Gene Study Uncovers ME/CFS Links

Largest Genetic Analysis Reveals Eight Genome Regions Tied to Debilitating Syndrome

A groundbreaking genetic study involving over 15,000 individuals has identified eight previously unknown genetic regions associated with myalgic encephalomyelitis/chronic fatigue syndrome (ME/CFS), offering new insights into the complex illness. This research marks the most extensive genetic investigation into ME/CFS to date.

Key Genetic Discoveries

The DecodeME study, which focused on people of European ancestry, pinpointed specific gene variants that may interact with environmental factors to elevate an individual’s susceptibility to ME/CFS. Researchers emphasize that these variants can also be present in healthy individuals, suggesting a complex interplay of genetic predisposition and external triggers.

“Our findings provide the first robust evidence for genetic contributions to ME risk.”

—Chris Ponting, Bioinformatician, University of Edinburgh

The findings, released as a preprint by the University of Edinburgh, are poised to offer significant validation for the experiences of those living with ME/CFS, a condition that affects an estimated 67 million people globally, though exact prevalence remains uncertain.

Challenging Past Misconceptions

Historically, ME/CFS was sometimes wrongly characterized as a psychological condition, with discredited theories suggesting mental states and inactivity drove the illness. These outdated views arose partly due to a lack of clear biological markers. However, this new research adds to a growing body of evidence pointing towards dysfunction in the nervous and immune systems.

“Our findings will provide credibility and validity to the experience of people with ME.”

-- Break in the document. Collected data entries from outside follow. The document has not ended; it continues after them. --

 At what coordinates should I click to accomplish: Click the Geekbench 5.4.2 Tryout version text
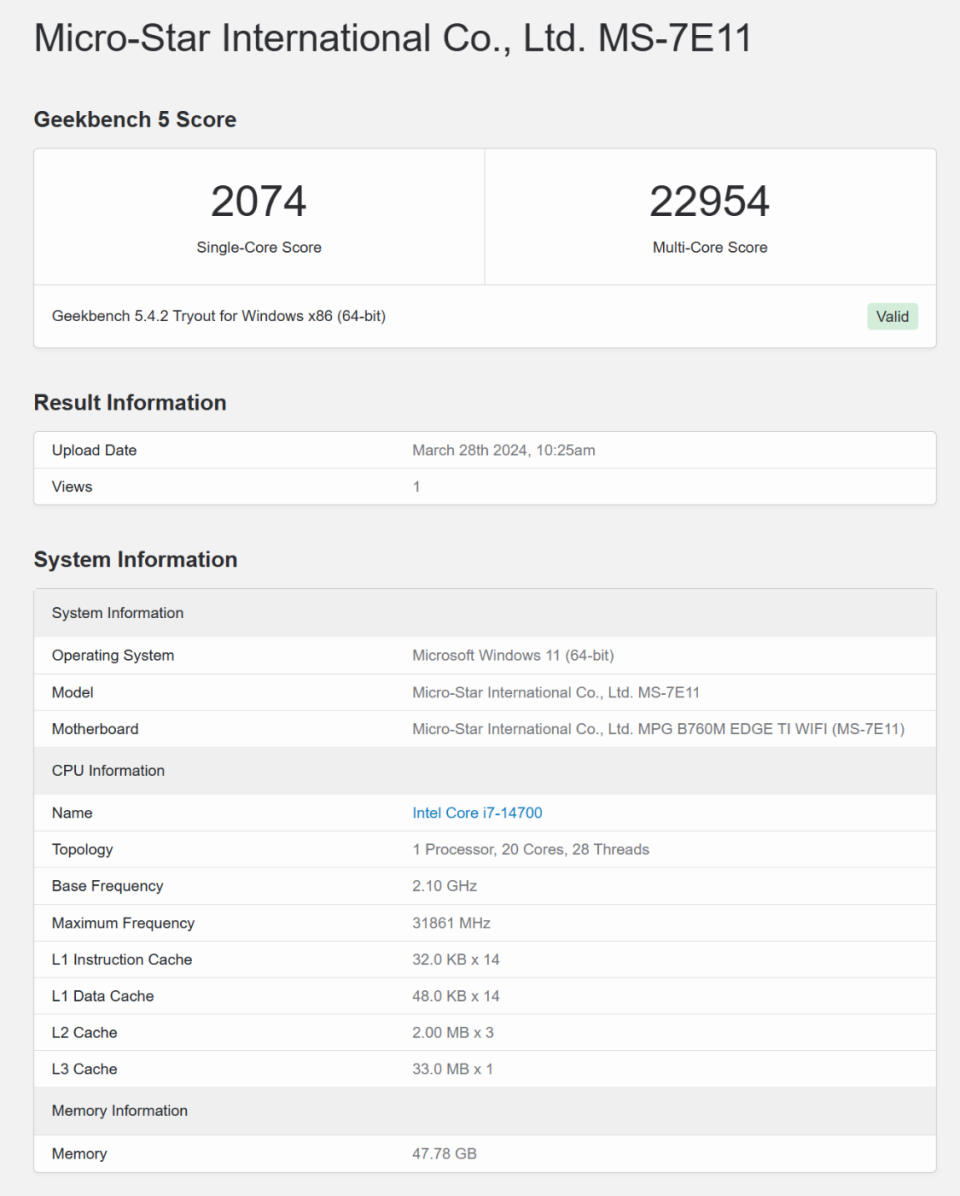[x=219, y=316]
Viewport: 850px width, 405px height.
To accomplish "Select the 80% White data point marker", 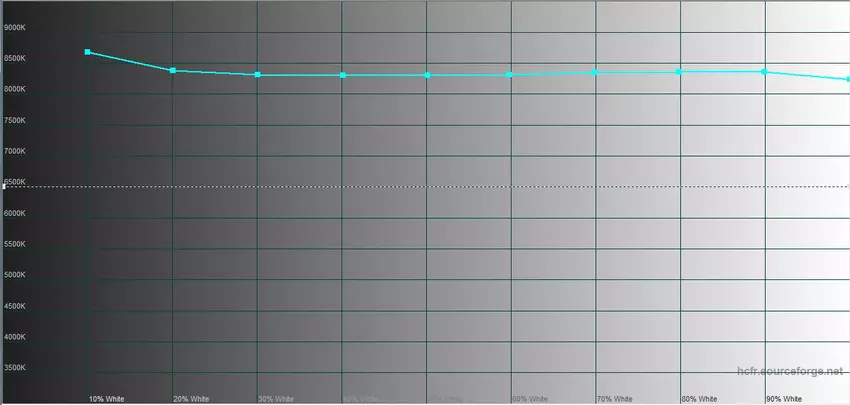I will pos(680,71).
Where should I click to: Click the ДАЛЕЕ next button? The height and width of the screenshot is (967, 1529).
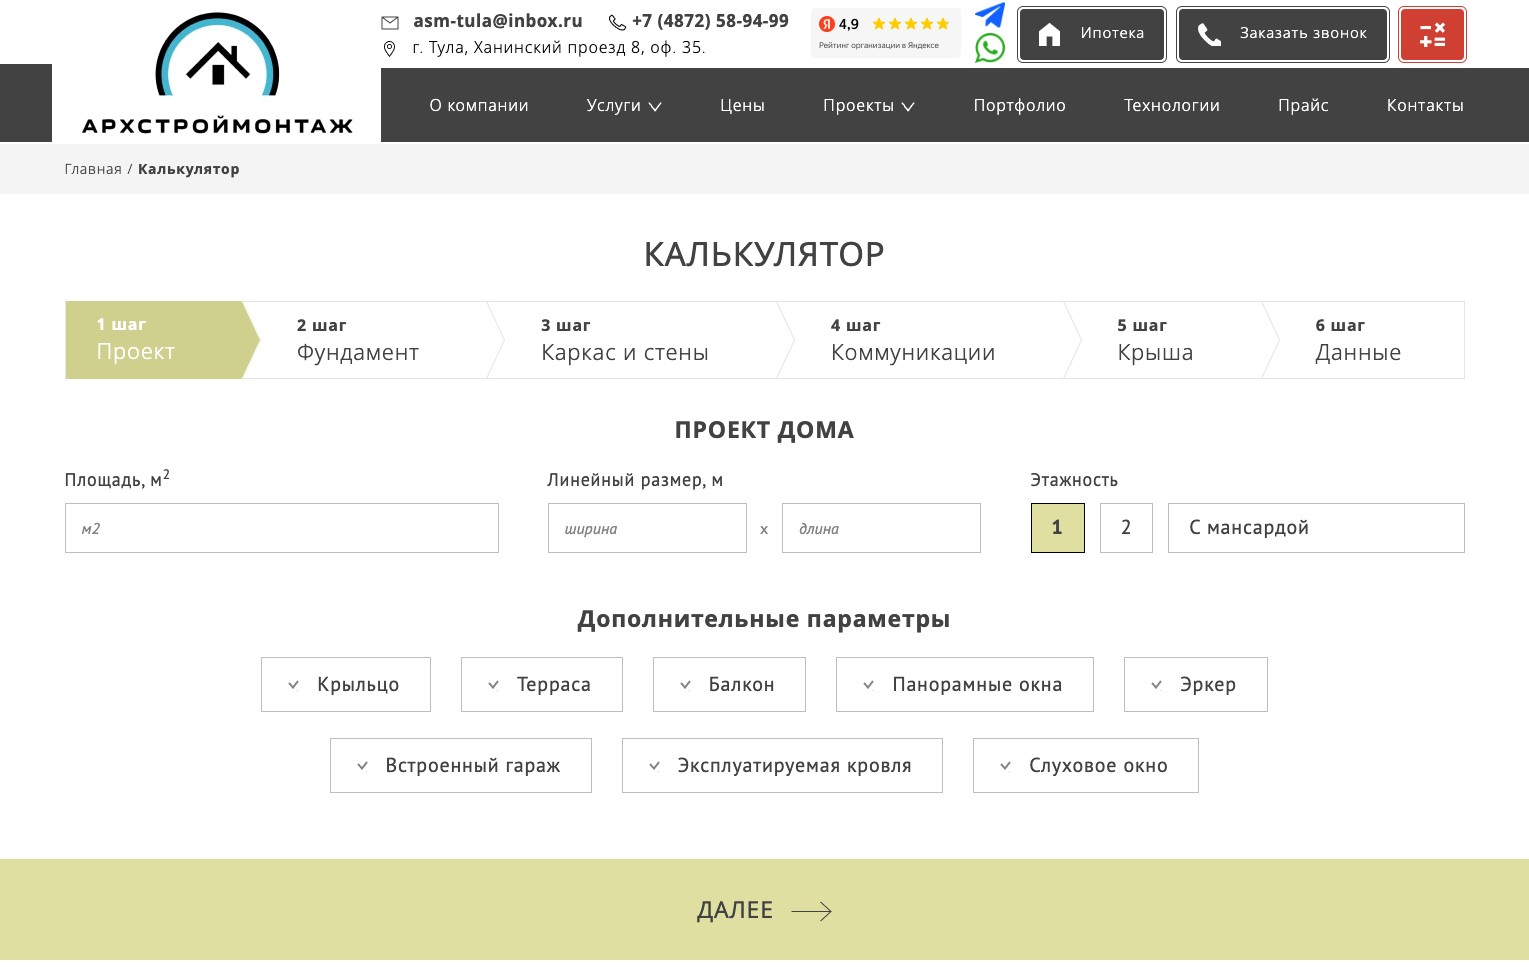click(764, 910)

—Sonya Chowdhury, CEO, Action for M.E.

Unraveling the Genetic Basis

The study employed genome-wide association studies (GWAS), comparing the genomes of approximately 15,600 ME/CFS patients with those in the UK Biobank. This analysis identified eight specific genomic locations, or loci, strongly associated with the condition. Among the implicated genes are BTN2A2, known to influence T cell function, and CA10, previously linked to pain sensitivity, potentially explaining heightened sensory experiences in ME/CFS patients.

While initial attempts to replicate these findings using separate datasets were unsuccessful, researchers suggest this may be due to diagnostic inconsistencies in the other databases rather than flaws in the DecodeME results. The study’s focus on European ancestry, however, means further research is needed to understand genetic links across diverse populations.

Notably, the study did not find genetic signals similar to those identified in a large-scale GWAS of long COVID, despite shared symptoms between the two conditions. Additionally, the research did not examine sex chromosomes, where potential sex-linked traits contributing to ME/CFS, which disproportionately affects women, might reside.

The DecodeME findings are considered a vital first step, with researchers emphasizing the urgent need for further investigation to pinpoint the precise biological mechanisms driving ME/CFS and to accelerate the development of diagnostic tools and effective treatments. According to a 2023 report by the National Academy of Medicine, ME/CFS research funding in the United States remains significantly lower than for other comparable illnesses (National Academy of Medicine, 2023).